# Records for this task:

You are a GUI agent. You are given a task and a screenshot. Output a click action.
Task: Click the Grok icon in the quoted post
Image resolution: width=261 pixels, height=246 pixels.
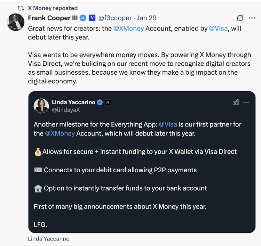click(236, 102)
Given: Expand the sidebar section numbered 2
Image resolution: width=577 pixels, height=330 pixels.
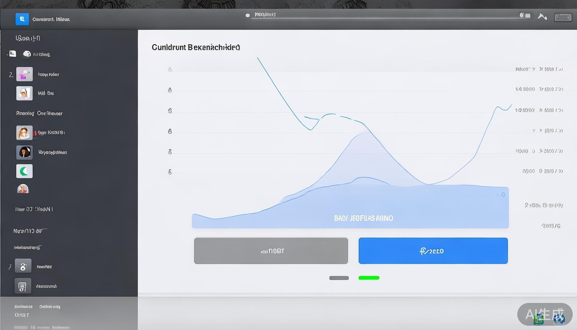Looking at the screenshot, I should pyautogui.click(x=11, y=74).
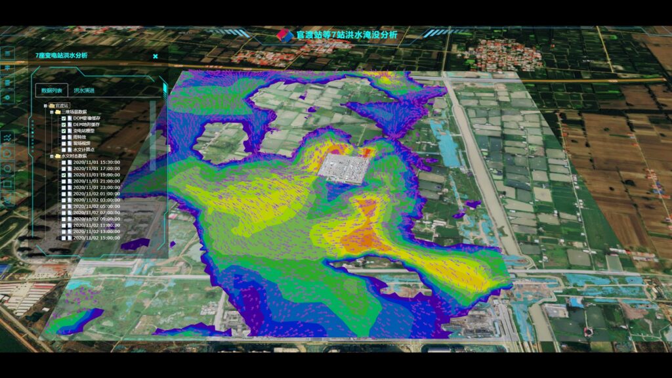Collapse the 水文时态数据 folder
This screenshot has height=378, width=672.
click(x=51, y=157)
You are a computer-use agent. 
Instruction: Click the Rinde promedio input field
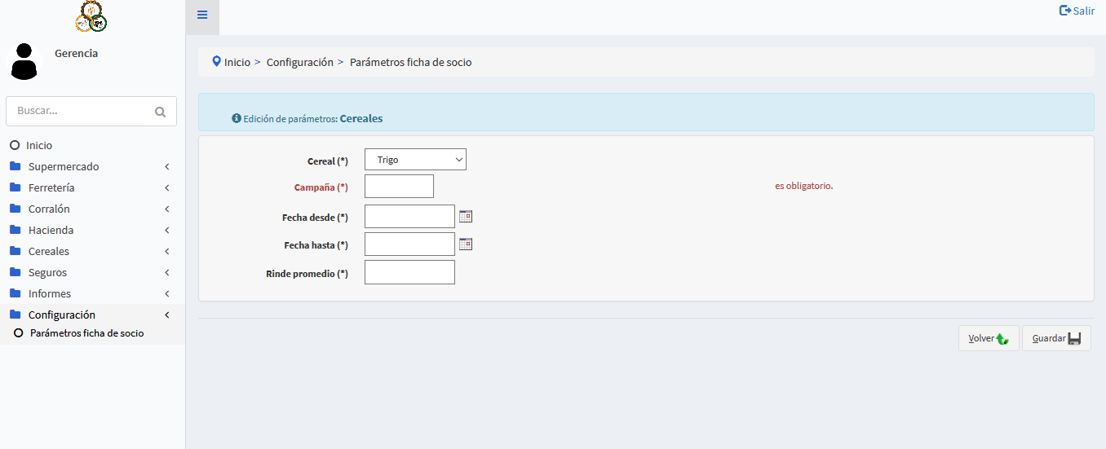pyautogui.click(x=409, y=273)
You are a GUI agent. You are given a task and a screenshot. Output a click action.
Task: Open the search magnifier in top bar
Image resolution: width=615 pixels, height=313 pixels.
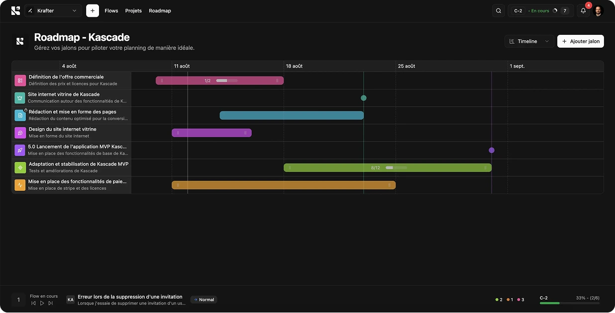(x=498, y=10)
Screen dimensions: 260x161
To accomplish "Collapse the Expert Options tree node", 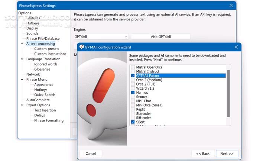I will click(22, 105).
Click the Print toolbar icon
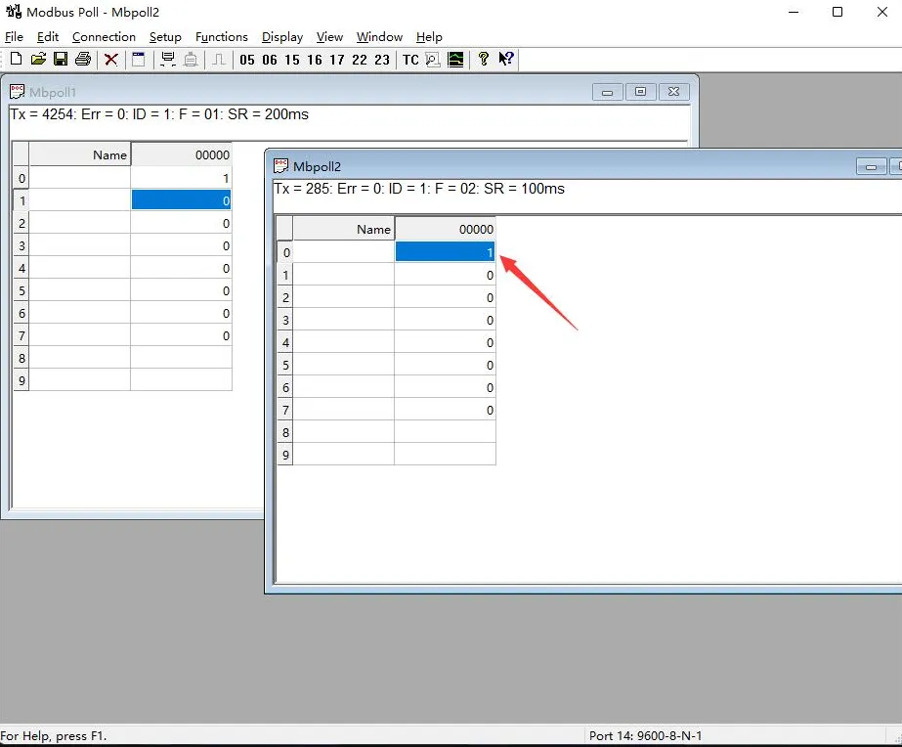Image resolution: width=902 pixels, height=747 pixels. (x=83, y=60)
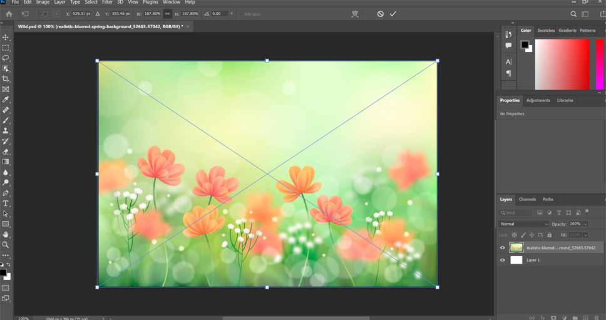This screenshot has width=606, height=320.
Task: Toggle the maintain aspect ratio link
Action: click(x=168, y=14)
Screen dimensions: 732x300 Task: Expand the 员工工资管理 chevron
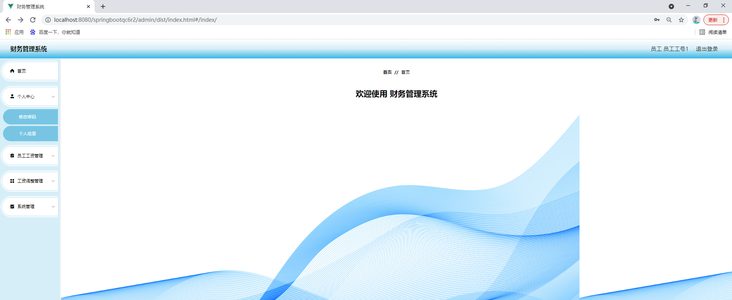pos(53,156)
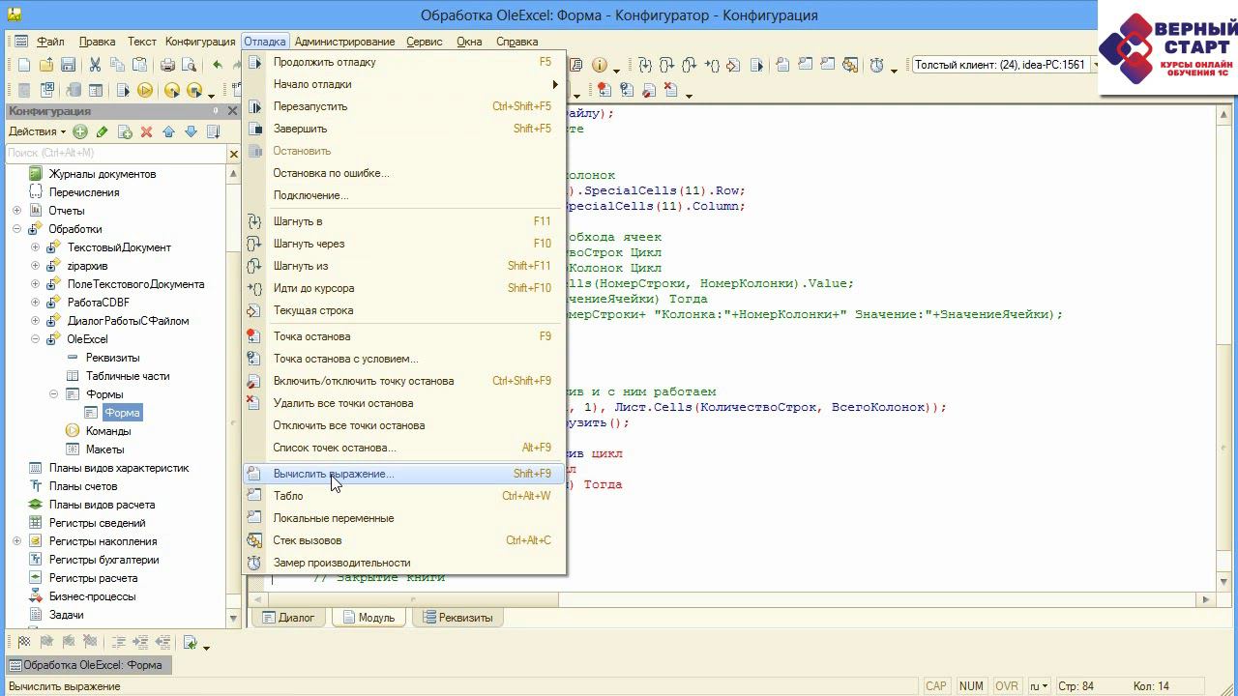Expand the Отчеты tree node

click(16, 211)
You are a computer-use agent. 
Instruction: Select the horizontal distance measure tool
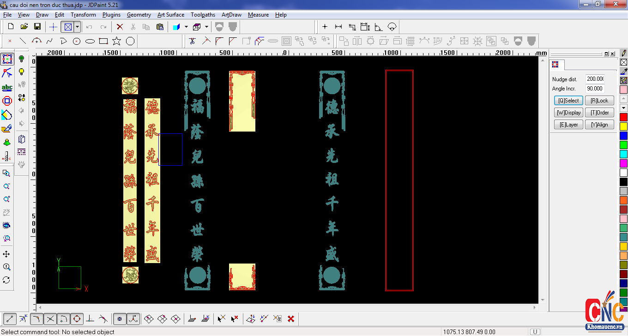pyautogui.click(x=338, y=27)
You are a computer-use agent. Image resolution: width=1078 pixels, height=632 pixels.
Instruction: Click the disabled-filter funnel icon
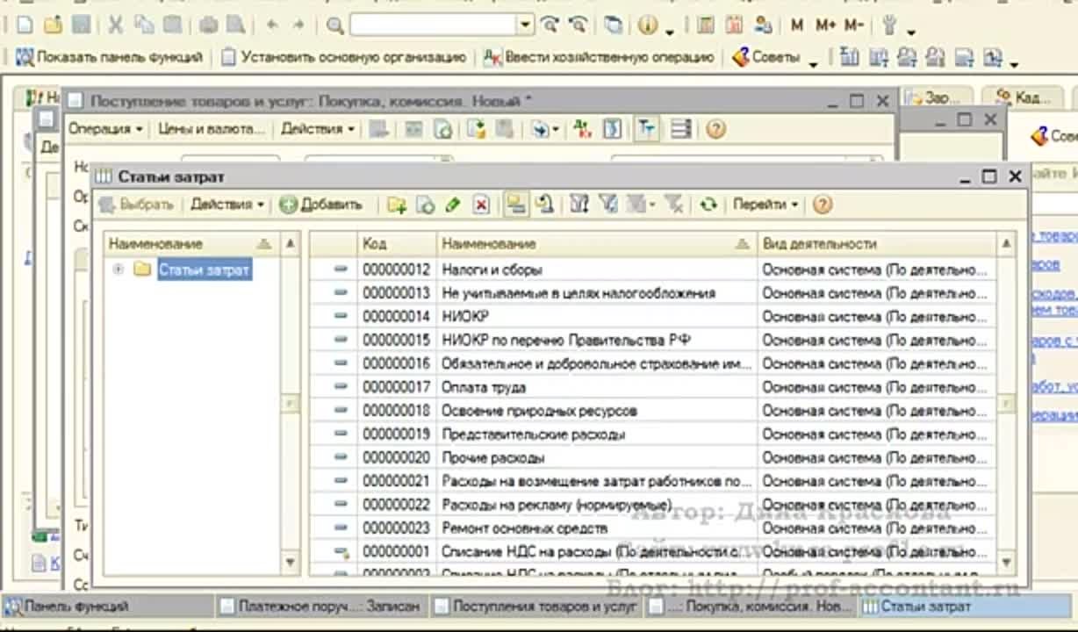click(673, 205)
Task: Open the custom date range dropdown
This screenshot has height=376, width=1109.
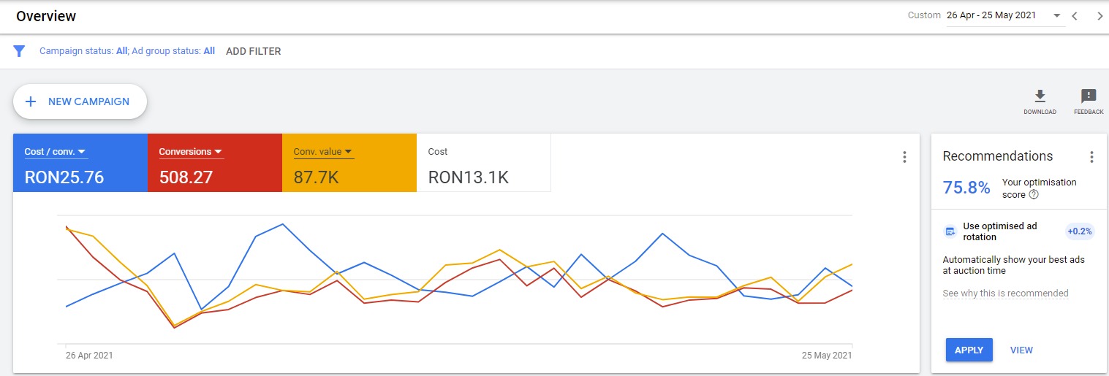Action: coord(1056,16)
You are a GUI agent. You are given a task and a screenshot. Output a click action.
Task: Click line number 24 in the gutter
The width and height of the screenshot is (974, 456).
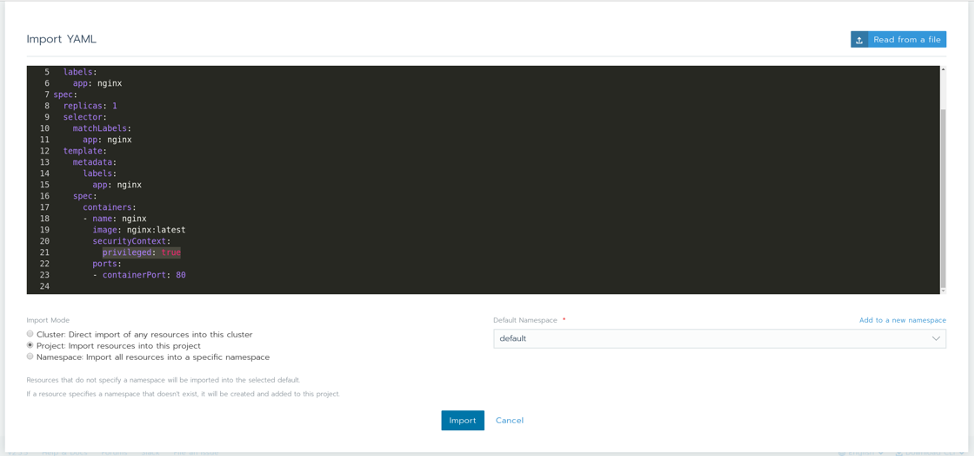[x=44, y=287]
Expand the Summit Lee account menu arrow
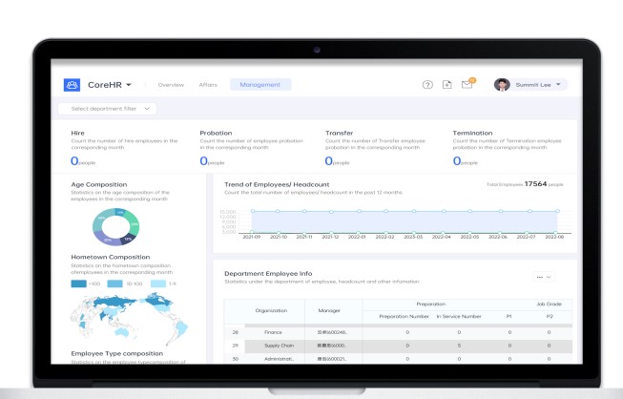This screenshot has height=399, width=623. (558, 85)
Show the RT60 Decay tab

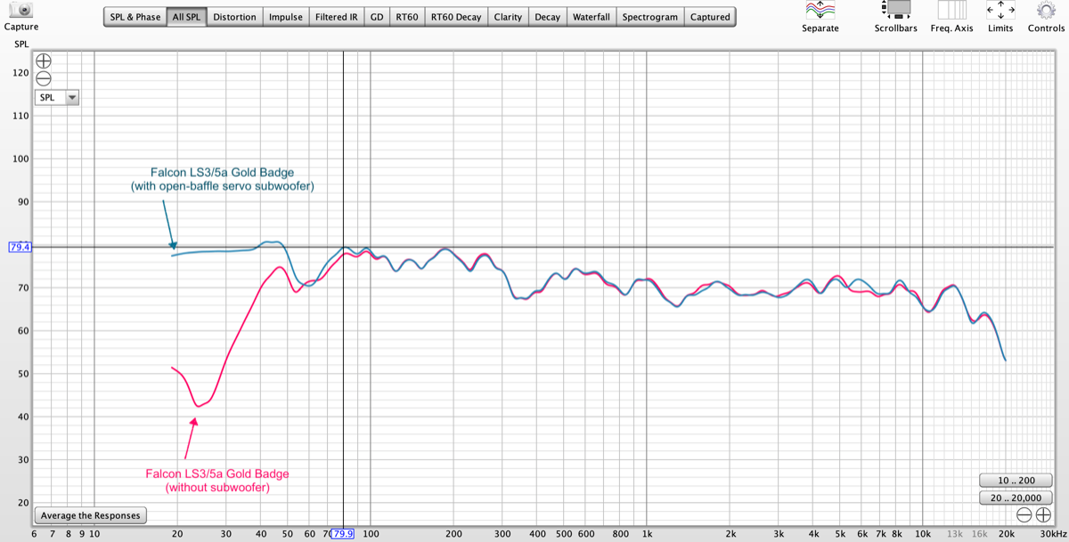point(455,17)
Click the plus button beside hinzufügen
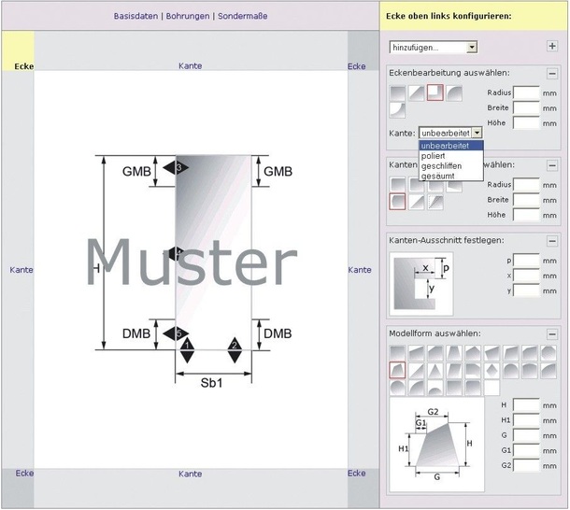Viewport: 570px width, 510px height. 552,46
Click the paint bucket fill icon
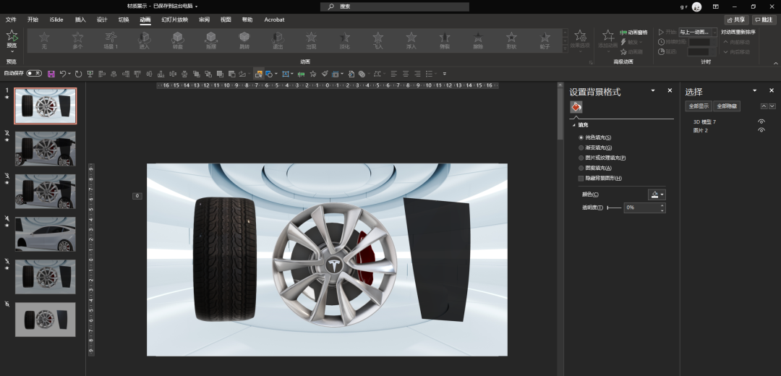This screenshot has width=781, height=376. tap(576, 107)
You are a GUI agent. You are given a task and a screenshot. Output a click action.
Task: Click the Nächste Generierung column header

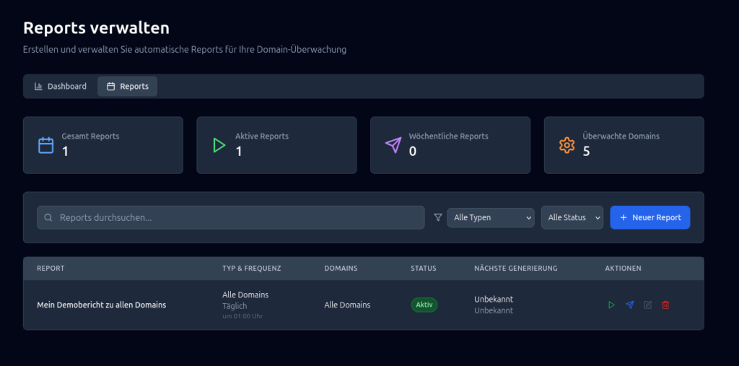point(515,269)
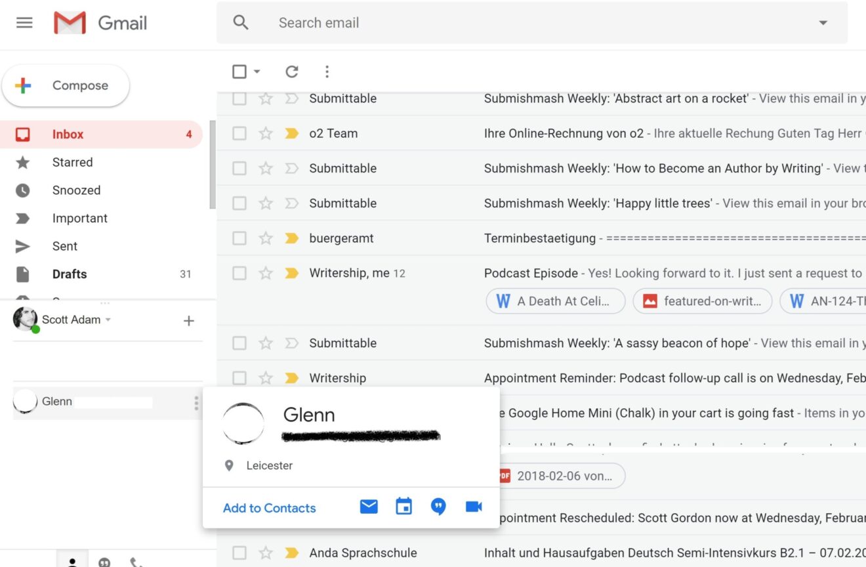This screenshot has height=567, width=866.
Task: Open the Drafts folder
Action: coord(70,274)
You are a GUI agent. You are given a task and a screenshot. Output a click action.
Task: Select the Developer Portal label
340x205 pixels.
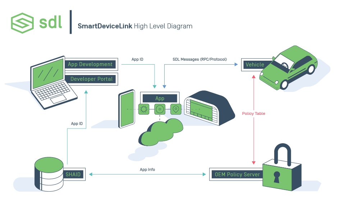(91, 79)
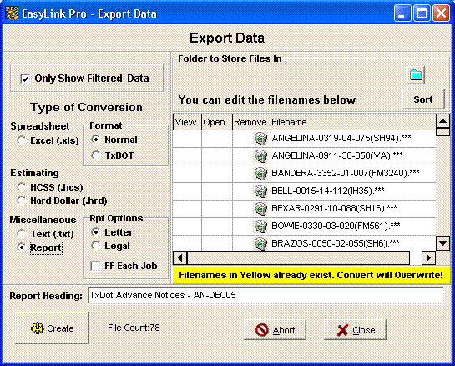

# Exercise goal:
Take the line containing "The width and" and every line after it through the end of the data, and write them out exactly, with no pictures.

# Response:
The width and height of the screenshot is (974, 456).
[x=44, y=287]
Expand the Summit Lee account menu arrow
This screenshot has height=399, width=623. (558, 85)
Show the RT60 Decay tab

point(455,17)
Click the plus button beside hinzufügen
Viewport: 570px width, 510px height. 552,46
Click the paint bucket fill icon
This screenshot has width=781, height=376. tap(576, 107)
You are a GUI agent. You are given a task and a screenshot. Output a click action.
Task: Click the Nächste Generierung column header

point(515,269)
This screenshot has height=567, width=866.
Task: Open the Drafts folder
Action: coord(70,274)
You are a GUI agent. You are given a task and a screenshot. Output a click action.
Task: Select the Developer Portal label
340x205 pixels.
(91, 79)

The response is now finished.